Tracing of Patients Lost to Follow-up and HIV Transmission: Mathematical Modeling Study Based on 2 Large ART Programs in Malawi

Objective: Treatment as prevention depends on retaining HIV-infected patients in care. We investigated the effect on HIV transmission of bringing patients lost to follow-up (LTFU) back into care. Design: Mathematical model. Methods: Stochastic mathematical model of cohorts of 1000 HIV-infected patients on antiretroviral therapy, based on the data from 2 clinics in Lilongwe, Malawi. We calculated cohort viral load (sum of individual mean viral loads each year) and used a mathematical relationship between viral load and transmission probability to estimate the number of new HIV infections. We simulated 4 scenarios: "no LTFU" (all patients stay in care), "no tracing" (patients LTFU are not traced), "immediate tracing" (after missed clinic appointment), and "delayed tracing" (after 6 months). Results: About 440 of 1000 patients were LTFU over 5 years.
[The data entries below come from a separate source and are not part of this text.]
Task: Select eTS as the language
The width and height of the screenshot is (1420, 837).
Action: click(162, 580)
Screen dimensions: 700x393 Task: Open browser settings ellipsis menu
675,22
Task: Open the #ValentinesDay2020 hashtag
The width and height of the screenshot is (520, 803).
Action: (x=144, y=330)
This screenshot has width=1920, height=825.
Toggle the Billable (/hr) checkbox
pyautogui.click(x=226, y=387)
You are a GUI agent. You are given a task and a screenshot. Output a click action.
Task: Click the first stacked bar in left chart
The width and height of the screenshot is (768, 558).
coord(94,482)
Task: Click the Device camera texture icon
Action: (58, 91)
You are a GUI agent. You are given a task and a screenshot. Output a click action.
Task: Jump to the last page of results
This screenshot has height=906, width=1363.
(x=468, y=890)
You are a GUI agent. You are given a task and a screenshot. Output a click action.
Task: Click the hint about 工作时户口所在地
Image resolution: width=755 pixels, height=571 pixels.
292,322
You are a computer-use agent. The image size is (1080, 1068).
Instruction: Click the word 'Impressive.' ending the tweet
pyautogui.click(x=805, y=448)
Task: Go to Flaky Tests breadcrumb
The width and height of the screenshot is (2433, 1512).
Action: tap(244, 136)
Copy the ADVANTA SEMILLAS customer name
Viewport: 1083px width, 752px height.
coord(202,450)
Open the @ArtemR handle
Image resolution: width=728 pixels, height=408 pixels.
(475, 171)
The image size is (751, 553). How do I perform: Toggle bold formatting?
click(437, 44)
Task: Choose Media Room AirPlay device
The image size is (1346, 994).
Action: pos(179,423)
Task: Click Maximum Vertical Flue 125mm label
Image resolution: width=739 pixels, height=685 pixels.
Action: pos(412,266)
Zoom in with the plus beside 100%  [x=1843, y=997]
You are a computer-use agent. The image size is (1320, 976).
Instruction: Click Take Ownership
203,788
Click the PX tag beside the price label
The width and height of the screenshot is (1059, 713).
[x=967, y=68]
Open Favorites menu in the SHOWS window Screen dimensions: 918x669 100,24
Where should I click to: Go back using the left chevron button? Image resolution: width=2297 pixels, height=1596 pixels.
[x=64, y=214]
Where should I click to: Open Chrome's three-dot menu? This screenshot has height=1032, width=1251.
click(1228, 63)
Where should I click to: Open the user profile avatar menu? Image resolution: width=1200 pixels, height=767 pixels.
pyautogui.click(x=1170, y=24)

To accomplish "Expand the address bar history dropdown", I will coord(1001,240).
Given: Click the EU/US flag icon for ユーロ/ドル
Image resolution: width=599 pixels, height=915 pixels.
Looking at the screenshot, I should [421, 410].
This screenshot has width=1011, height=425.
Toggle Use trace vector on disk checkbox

Cohort viral loads (million copies/mL per 1000 patients) were 3.7 95% prediction interval (PrI), 2.9-4.9] for no LTFU, 8.6 (95% PrI, 7.3-10.0) for no tracing, 7.7 (95% PrI, 6.2-9.1) for immediate, and 8.0 (95% PrI, 6.7-9.5) for delayed tracing. Comparing no LTFU with no tracing, the number of new infections increased from 33 (95% PrI, 29-38) to 54 (95% PrI, 47-60) per 1000 patients. Immediate tracing prevented 3.6 (95% PrI, -3.3 to 12.8) and delayed tracing 2.5 (95% PrI, -5.8 to 11.1) new infections per 1000. Immediate tracing was more efficient than delayed tracing: to 116 and 142 tracing efforts, respectively, were needed prevent 1 new infection. Conclusions: Tracing of patients LTFU enhances the preventive effect of antiretroviral therapy, but the number of transmissions prevented is small.